After the day when, alone upon the hillside, Sidney watched Len Simpson’s funeral wind along the narrow ways of Dole, there ensued for him a sweet calm interlude—a tranquil period, yet surcharged with potentialities.
It was the space between the casting of the grain into the ground and the first blade. At such a time there is no stir upon the surface of the earth, yet in its brown bosom the vital germinal growths are beginning; the husk of individuality is bursting, the tap-root of deeper sympathy is searching for sustenance; and at last upon some happy morning a green glow gladdens the sky, and we say: “Lo, the new grain!” and offer thanks for the promise of the gracious harvest.
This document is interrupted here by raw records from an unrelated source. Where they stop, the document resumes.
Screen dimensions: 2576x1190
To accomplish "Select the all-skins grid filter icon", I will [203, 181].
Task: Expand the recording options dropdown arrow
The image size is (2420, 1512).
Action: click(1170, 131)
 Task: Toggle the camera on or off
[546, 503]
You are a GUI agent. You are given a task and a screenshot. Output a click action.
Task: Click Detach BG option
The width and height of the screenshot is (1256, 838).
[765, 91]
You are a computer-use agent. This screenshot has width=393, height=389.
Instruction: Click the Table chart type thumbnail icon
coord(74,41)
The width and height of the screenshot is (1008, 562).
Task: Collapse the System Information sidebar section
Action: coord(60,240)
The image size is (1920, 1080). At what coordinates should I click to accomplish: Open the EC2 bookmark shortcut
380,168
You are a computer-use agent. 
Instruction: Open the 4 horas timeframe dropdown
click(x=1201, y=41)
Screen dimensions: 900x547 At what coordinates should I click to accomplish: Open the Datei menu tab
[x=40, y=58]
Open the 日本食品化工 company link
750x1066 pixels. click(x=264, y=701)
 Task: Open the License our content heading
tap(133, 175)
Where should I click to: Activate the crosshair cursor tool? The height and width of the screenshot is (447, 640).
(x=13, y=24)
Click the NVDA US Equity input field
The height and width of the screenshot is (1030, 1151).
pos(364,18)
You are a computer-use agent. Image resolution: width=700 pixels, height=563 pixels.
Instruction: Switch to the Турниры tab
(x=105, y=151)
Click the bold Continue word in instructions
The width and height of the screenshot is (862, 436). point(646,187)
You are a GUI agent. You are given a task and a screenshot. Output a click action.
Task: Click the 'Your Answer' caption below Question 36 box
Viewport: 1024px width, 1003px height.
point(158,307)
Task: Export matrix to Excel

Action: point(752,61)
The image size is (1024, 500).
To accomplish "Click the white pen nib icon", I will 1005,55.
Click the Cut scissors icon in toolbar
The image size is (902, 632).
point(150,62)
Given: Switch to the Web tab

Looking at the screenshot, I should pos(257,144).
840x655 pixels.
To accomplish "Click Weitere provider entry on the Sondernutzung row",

But all the after-vigour of the plant depends upon that silent time in the darkness. So the whole fabric of Sidney’s after-life was built up from the beginnings made in that uneventful month, whose days are difficult to chronicle, as beads which slip adown the string and mingle with each other are to count. It passed like a lover’s dream to Sidney, to be remembered afterwards as a season of peace and happiness whose source and sense eluded analysis.